14th December, 2015
African women have once again displayed inventiveness and excellence when it comes to the sciences as the L’Oréal Foundation and UNESCO have announced the 12 recipients of the 2015 L’Oréal-UNESCO For Women in Science Sub-Saharan Africa Regional Fellowships.
Through the great diversity of their research, this year’s Sub-Saharan African Fellows highlight the changing face of scientific research and the new disciplines that are continually emerging, forging the next generation of For Women in Science fellows. These young researchers share the thrill of curiosity and discovery, and are strong believers that science can change the world.
As part of the program, 12 female scientists from across Sub-Saharan Africa have been honoured for their work and impact in the scientific field. This year applications were received from 19 countries which is testament to the increasing awareness of the program and commitment to advancing women in STEM (Science, Technology, Engineering and Mathematics).
The recipients of the Post-Doctoral Fellowships of 10,000 Euros each are:
-Rasheedat Mahamood (Nigeria) – University of Johannesburg, South Africa
-Zebib Yunus- iThemba LABS, National Research Foundation in Cape Town, South Africa
-Jandeli Niemand- University of Pretoria, South Africa
The recipients of the Doctoral Fellowships of 5,000 Euros each are:
-Nomvano Mketo – University of Johannesburg, South Africa
-Gaelle Kafira KO – Laboratory for Solar Energy and Energy Savings (LESEE), Burkina Faso
-Shobna Sawry- University of Witwatersrand, Institute of Reproductive Health and HIV, South Africa
-Majidah Hamid-Adiamoh – Medical Research Council Unit, The Gambia and the University of Lagos, Nigeria
-Jinal Bhiman – University of Witwatersrand, South Africa
-Olubokola Adenubi (Nigeria) – University of Pretoria, South Africa
-Olotu Ifeoluwa (Nigeria) – University of Johannesburg, South Africa
-Danielle Twilley – University of Pretoria, South Africa
-Edith Chepkorir – International Center for Insect Physiology and Ecology (ICIPE), Kenya
The scientific research areas covered by this year’s fellows are varied and include studies in the fields of life and engineering sciences, food and water security as well as health. New and emerging areas include laser science, nanotechnology, renewable energy and climate change science. These research studies are aimed at addressing the new sustainable development goals and building a sustainable future and planet.

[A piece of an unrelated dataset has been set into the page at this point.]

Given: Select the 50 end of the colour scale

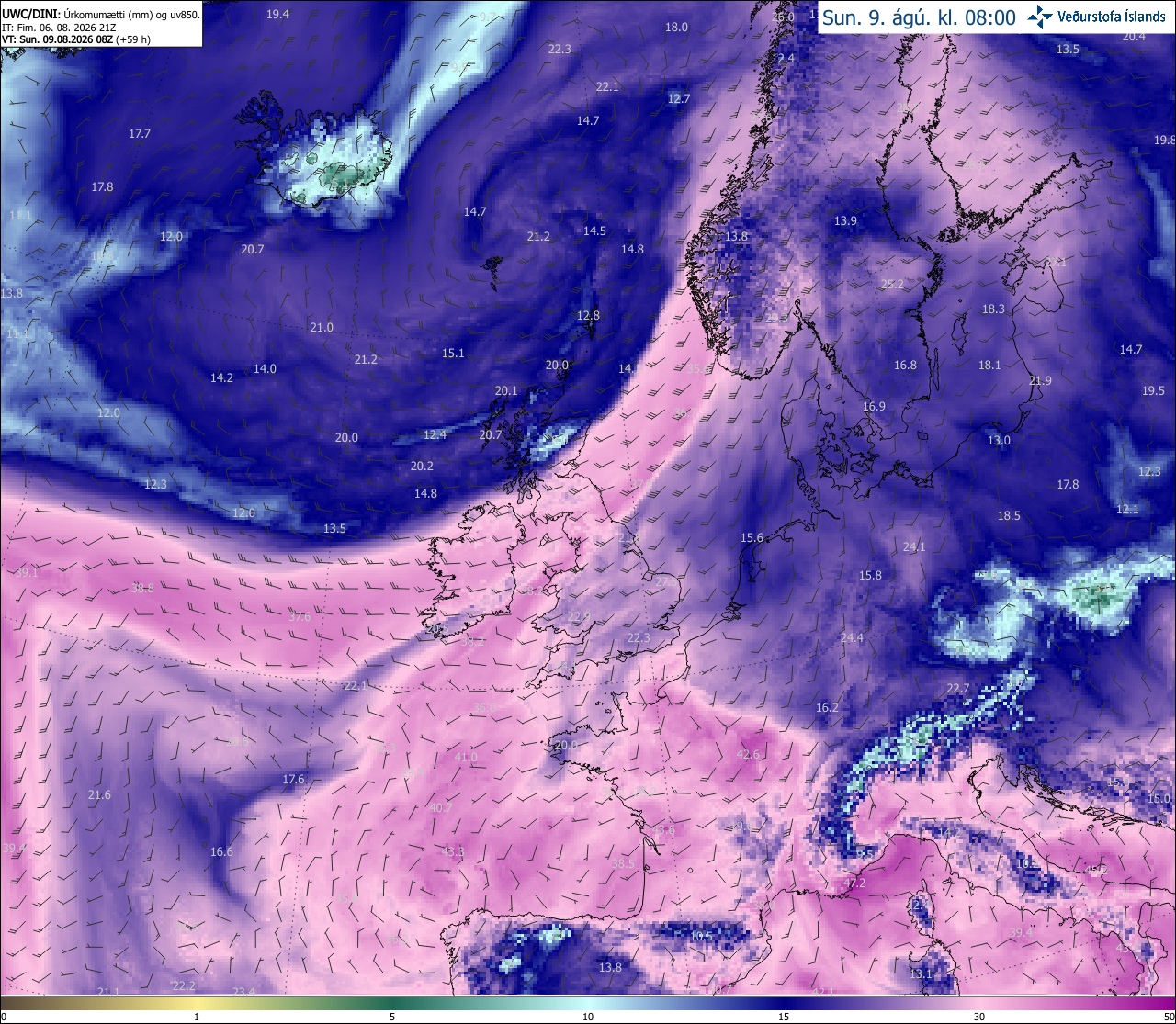Looking at the screenshot, I should coord(1168,1017).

According to Sandeep Rai, Managing Director of L’Oréal South Africa, “for the last 17 years, with the For Women In Science program, we have been fighting to advance the cause of women scientists worldwide. Much has been achieved: more than 2,000 women have been recognised worldwide, the program has gained recognition from the international scientific community, a springboard to enable women to go further and rise to greater heights. Science is part of our DNA and we are really proud of all the women who continue to make a difference in Africa through our program.”
The L’Oréal-UNESCO For Women in Science Sub-Saharan Africa program in partnership with UNESCO’s African Network of Scientific and Technological Institutions (ANSTI) has reached many women across Africa.

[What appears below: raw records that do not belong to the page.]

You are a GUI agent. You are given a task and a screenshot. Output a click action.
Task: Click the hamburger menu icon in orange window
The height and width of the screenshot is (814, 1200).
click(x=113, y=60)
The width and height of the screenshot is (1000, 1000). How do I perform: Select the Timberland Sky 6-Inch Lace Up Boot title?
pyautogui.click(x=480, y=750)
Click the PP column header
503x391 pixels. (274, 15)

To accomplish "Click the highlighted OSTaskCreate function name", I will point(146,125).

Dr Peggy Oti-Boateng, ANSTI Coordinator and one of this year’s judges, reinforced the need for “science for a sustainable future, we want female scientists to be counted.”
The prestigious Awards Ceremony where fellows were presented with the fellowship took place on the evening of 2 December at The Venue in Melrose Arch, Johannesburg.
This year L’Oréal South Africa was honoured to also have an International Laureate from the 2016 L’Oréal-UNESCO For Women in Science International Award, Professor Quarraisha Abdool Karim Associate Scientific Director: CAPRISA, PI: CAPRISA Clinical Trials Unit, Professor of Clinical Epidemiology Columbia University and Honorary Professor in Public Health, University of KwaZulu-Natal.
Professor Abdool Karim was chosen from the Africa & Arab States region for her remarkable contribution to the prevention and treatment of HIV and associated infections, greatly improving the quality of life of women in Africa. She will be honoured at a global ceremony in France in March 2016.
Past awardees have gone on to achieve extraordinary things; Ameenah Gurib-Fakim, the 2007 international laureate was recently appointed as president of the Republic of Mauritius. This is a significant accolade as a woman in the science field and will enhance her role in developing the SADC region.
The South African scientist Adriana Marais was selected as an International Rising Talent where 15 young women researchers were honoured at the global event.
Each in her field, these women are searching for new ways to tackle the environmental and health challenges. In addition to this, Adriana was selected from more than 200,000 applicants as one of 100 potential astronauts shortlisted for a one-way expedition to Mars.